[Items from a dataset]
━━━━━━━━━━━━━━━━━━━━━━━━━━━━━━

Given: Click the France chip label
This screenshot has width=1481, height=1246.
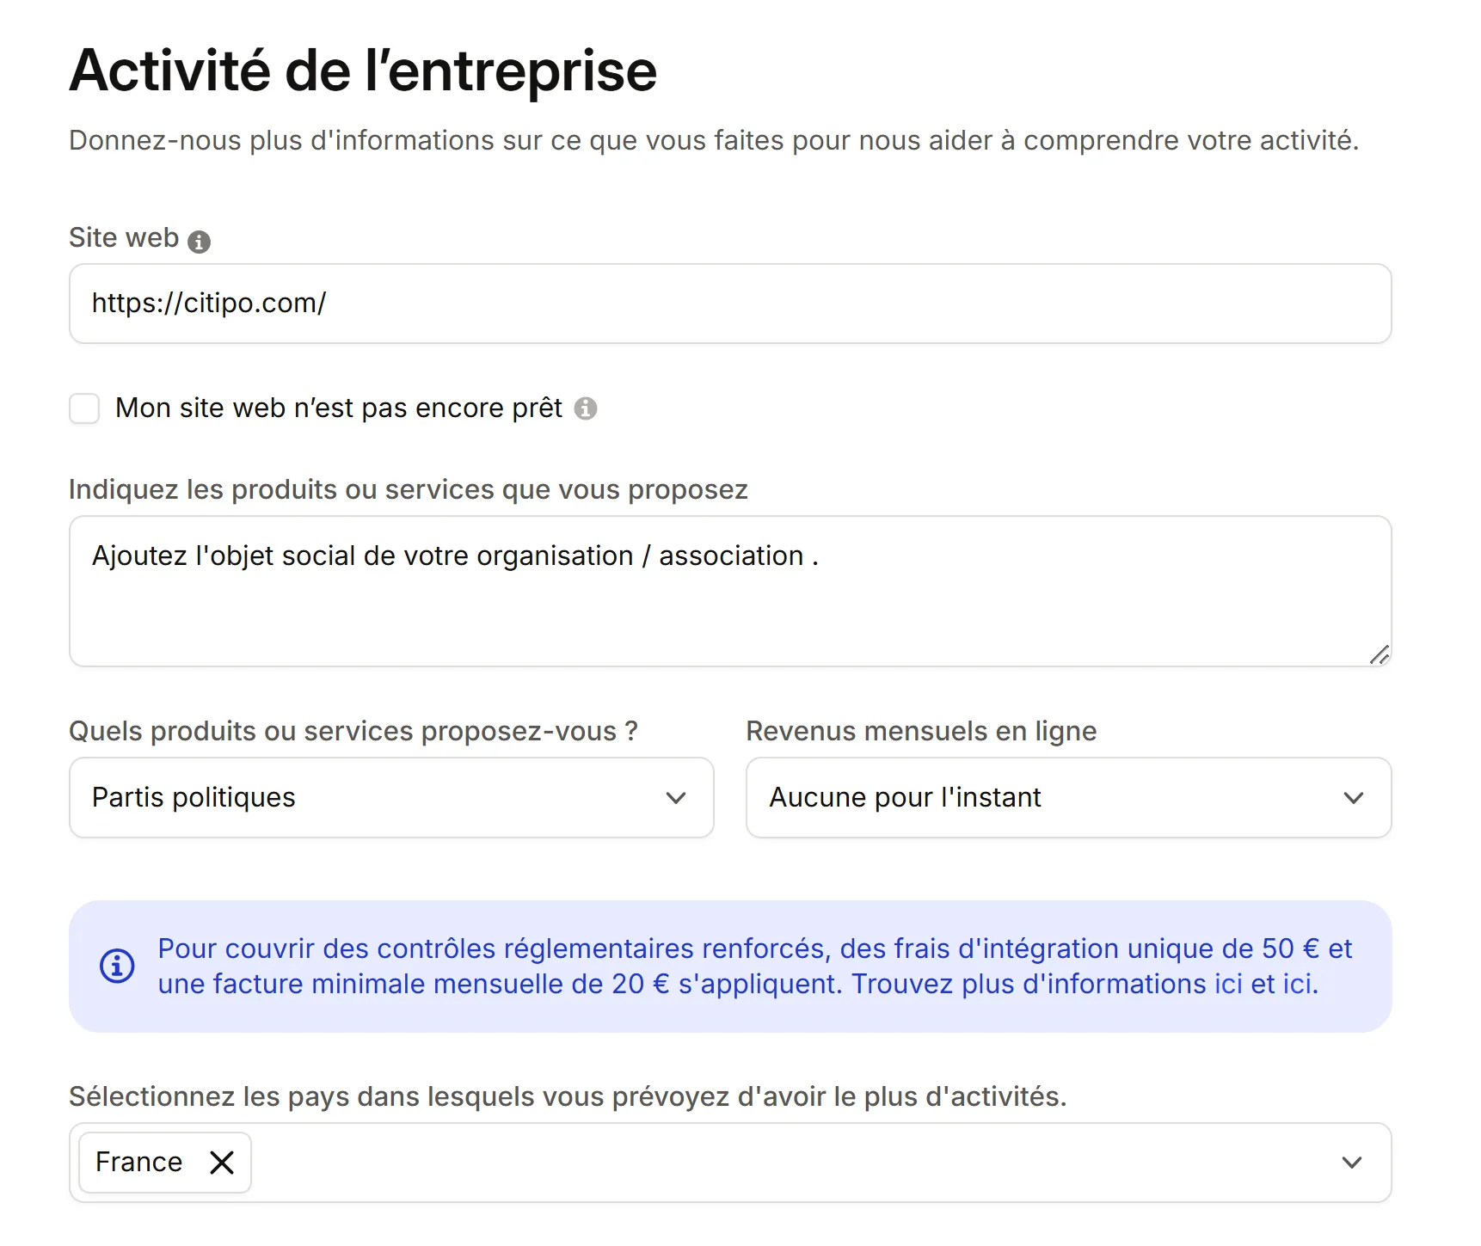Looking at the screenshot, I should pyautogui.click(x=138, y=1163).
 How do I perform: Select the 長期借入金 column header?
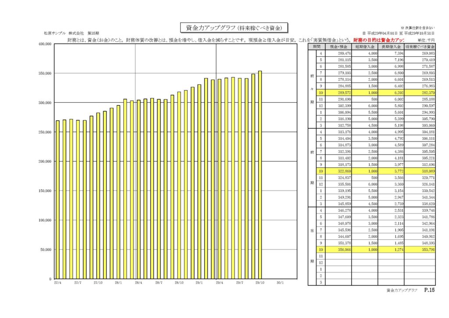[391, 47]
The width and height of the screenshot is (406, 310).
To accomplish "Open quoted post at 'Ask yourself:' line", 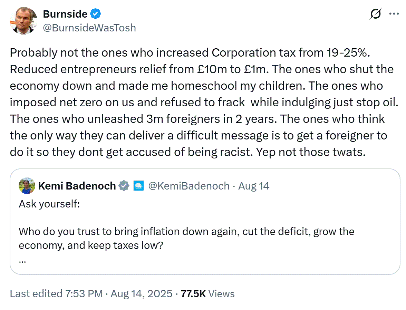I will tap(49, 204).
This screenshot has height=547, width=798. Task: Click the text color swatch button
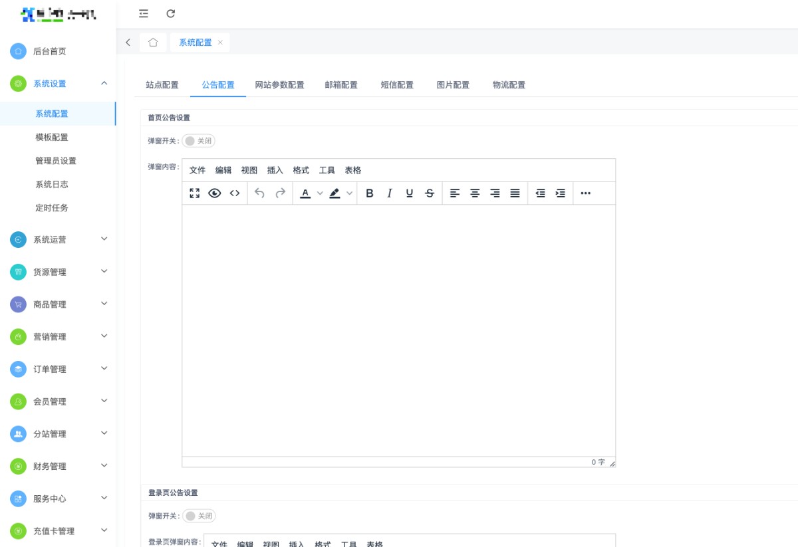[305, 193]
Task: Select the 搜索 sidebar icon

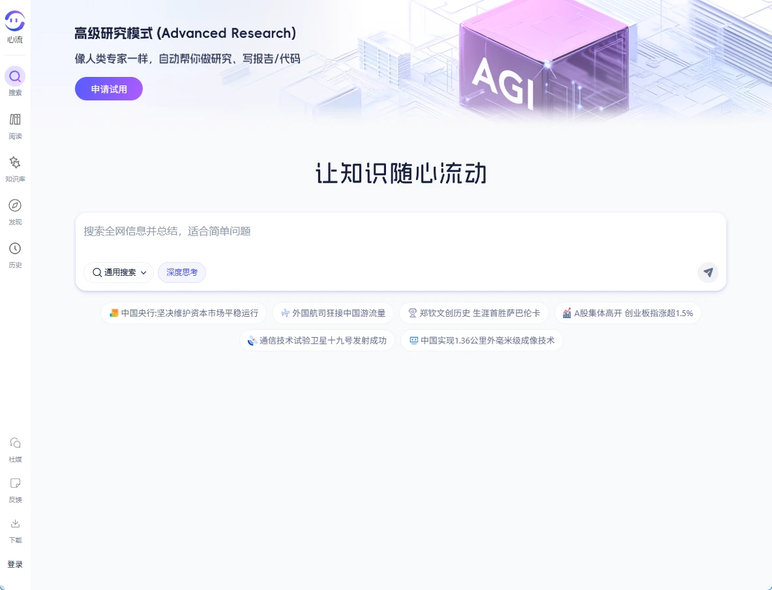Action: (15, 77)
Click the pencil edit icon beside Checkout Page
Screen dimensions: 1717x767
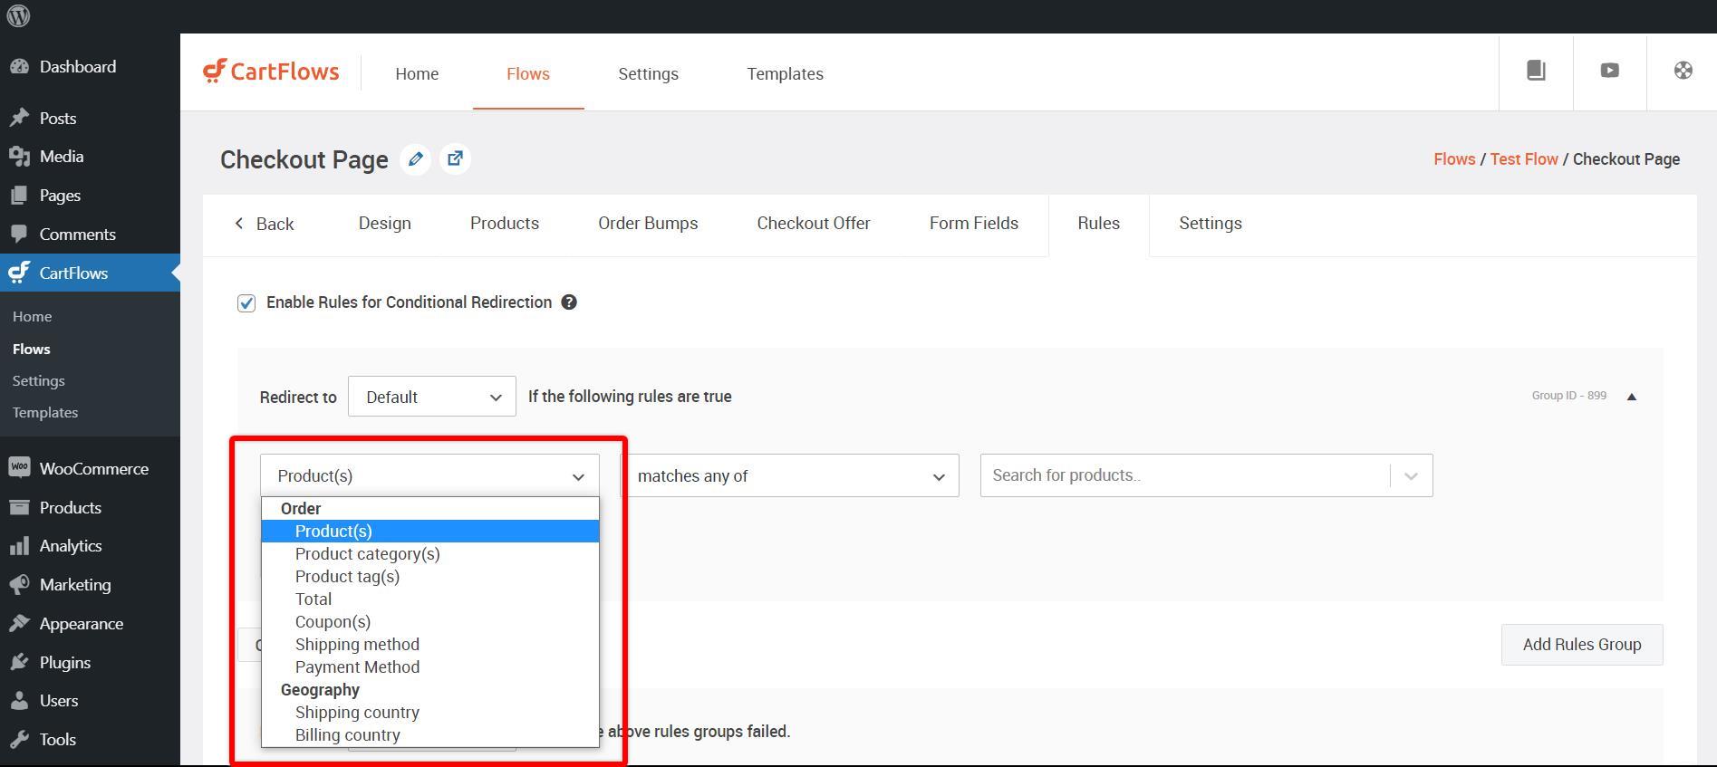click(415, 159)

━━━━━━━━━━━━━━━━━━━━━━━━━━━━━━

* To do
I need the lines from the one containing "Task: Select the 搜索 sidebar icon" through the end of the records retyped exactly, with the pictures left out.

* Response to this exercise
Task: Select the 搜索 sidebar icon

Action: (15, 77)
Click the pencil edit icon beside Checkout Page
Screen dimensions: 1717x767
click(415, 159)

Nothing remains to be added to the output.